Climate crisis is fuelling a food crisis says Beasley

Redazione Ansa

(ANSA) - ROME, OCT 14 - The United Nations World Food Programme (WFP) said Thursday that there will be an exponential increase in hunger fuelled by the climate crisis unless urgent global action to help communities adapt to climatic shocks and stresses is taken.
    A WFP analysis shows that a 2°C rise in average the global temperature from pre-industrial levels, which the world risks reaching if action is not taken, will see a staggering 189 million additional people in the grips of hunger. Vulnerable communities, a vast majority of whom rely on agriculture, fishing, and livestock and, who contribute the least to the climate crisis, will continue to bear the brunt of the impacts with limited means to cushion the blow, the Rome-based UN agency said before World Food Day on October 15.
    "Large swathes of the globe, from Madagascar to Honduras to Bangladesh, are in the throes of a climate crisis that is now a daily reality for millions.
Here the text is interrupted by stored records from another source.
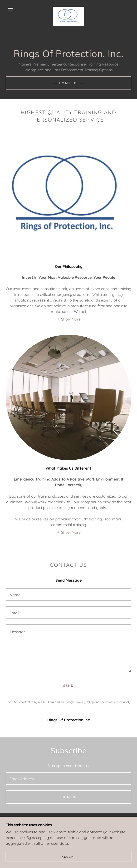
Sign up (68, 797)
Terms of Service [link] (111, 702)
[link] (68, 8)
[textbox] (68, 594)
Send (68, 686)
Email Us (68, 83)
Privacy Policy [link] (84, 702)
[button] (12, 8)
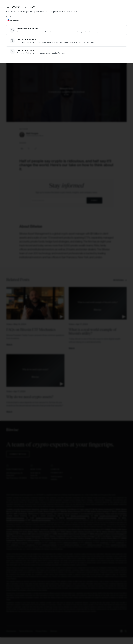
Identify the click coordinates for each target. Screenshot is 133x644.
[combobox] (66, 20)
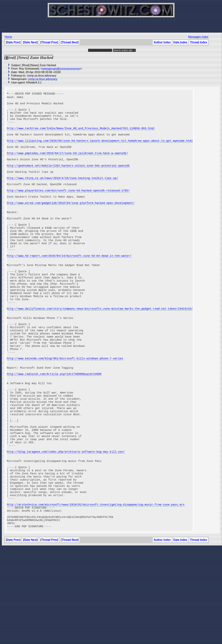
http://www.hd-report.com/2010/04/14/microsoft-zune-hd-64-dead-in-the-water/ (69, 292)
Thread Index (198, 42)
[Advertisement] (111, 24)
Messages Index (198, 37)
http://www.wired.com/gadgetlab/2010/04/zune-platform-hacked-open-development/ (71, 227)
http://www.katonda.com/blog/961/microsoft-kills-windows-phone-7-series (65, 417)
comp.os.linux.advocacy (43, 79)
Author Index (162, 42)
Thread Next (70, 42)
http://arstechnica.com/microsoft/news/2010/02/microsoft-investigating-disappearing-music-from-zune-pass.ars (96, 596)
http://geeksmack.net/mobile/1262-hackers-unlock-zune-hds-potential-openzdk (68, 181)
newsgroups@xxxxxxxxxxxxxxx (61, 69)
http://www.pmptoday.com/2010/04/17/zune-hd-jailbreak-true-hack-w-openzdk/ (67, 166)
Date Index (180, 42)
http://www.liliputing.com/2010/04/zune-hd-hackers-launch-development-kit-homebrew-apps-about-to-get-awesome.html (100, 151)
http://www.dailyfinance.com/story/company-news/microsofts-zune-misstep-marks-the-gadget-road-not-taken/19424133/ (100, 356)
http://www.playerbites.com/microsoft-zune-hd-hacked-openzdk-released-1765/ (68, 212)
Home (8, 37)
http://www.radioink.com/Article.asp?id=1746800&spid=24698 (54, 436)
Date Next (30, 42)
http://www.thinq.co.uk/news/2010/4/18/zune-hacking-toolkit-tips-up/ (62, 196)
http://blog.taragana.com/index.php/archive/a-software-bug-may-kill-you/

The climate crisis is fuelling a food crisis," WFP Executive Director David Beasley said in a statement.
    Tens of thousands of lives are at risk in southern Madagascar, one of the potentially many places in the world currently where famine-like conditions have been driven by climate change, the WFP said.
    Consecutive droughts have pushed nearly 1.1 million people into severe hunger.
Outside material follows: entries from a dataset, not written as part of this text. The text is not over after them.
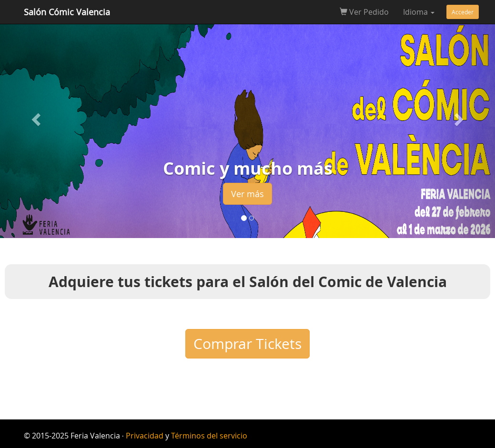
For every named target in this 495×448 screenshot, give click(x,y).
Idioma (419, 12)
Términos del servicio (209, 436)
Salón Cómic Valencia (67, 12)
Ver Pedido (364, 12)
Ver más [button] (247, 194)
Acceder (463, 12)
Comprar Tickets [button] (247, 344)
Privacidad (144, 436)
    Nearly 14,000 of them are in famine-like conditions and this number is expected to double by the end of the year, it said.
    When coupled with conflict, the climate crisis exacerbates existing vulnerabilities.
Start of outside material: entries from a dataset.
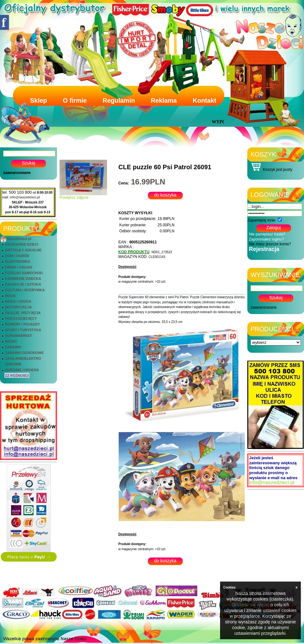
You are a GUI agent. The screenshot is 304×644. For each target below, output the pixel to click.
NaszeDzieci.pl (19, 239)
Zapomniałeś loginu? (266, 239)
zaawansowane (17, 173)
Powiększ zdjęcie (83, 196)
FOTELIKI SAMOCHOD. (24, 273)
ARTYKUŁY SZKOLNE (23, 250)
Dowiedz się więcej (250, 605)
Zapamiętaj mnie (261, 220)
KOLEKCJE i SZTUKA (23, 284)
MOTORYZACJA (18, 307)
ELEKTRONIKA (17, 261)
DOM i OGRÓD (17, 256)
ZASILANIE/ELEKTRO (23, 358)
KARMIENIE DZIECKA (23, 279)
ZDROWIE (13, 364)
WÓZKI (11, 341)
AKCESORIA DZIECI (22, 244)
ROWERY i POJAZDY (22, 324)
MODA (10, 296)
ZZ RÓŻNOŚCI (17, 376)
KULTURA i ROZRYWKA (25, 290)
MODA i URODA (18, 301)
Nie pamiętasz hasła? (267, 234)
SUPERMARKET (18, 336)
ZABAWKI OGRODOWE (24, 353)
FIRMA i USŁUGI (18, 267)
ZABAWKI (13, 347)
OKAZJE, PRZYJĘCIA (23, 313)
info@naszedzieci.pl (25, 197)
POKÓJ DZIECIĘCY (21, 319)
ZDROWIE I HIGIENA (22, 370)
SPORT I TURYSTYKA (23, 330)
    In Afghanistan, severe drought tied to conflict and economic hardship has left a third of the population reeling with hunger, according to the WFP.
    "If this is the new normal, we can't keep lurching from disaster to disaster. We need to go beyond just picking up the pieces after the crisis hits, and instead manage climate risks so they no longer have the power to destroy the food security of vulnerable communities," added Beasley.
    "Conflict is plunging millions into hunger today, but the climate crisis has the potential to dwarf conflict as the main cause of hunger tomorrow.
    "We urgently need to invest in early warning systems and climate adaptation and resilience programmes to avert this looming humanitarian disaster". (ANSA).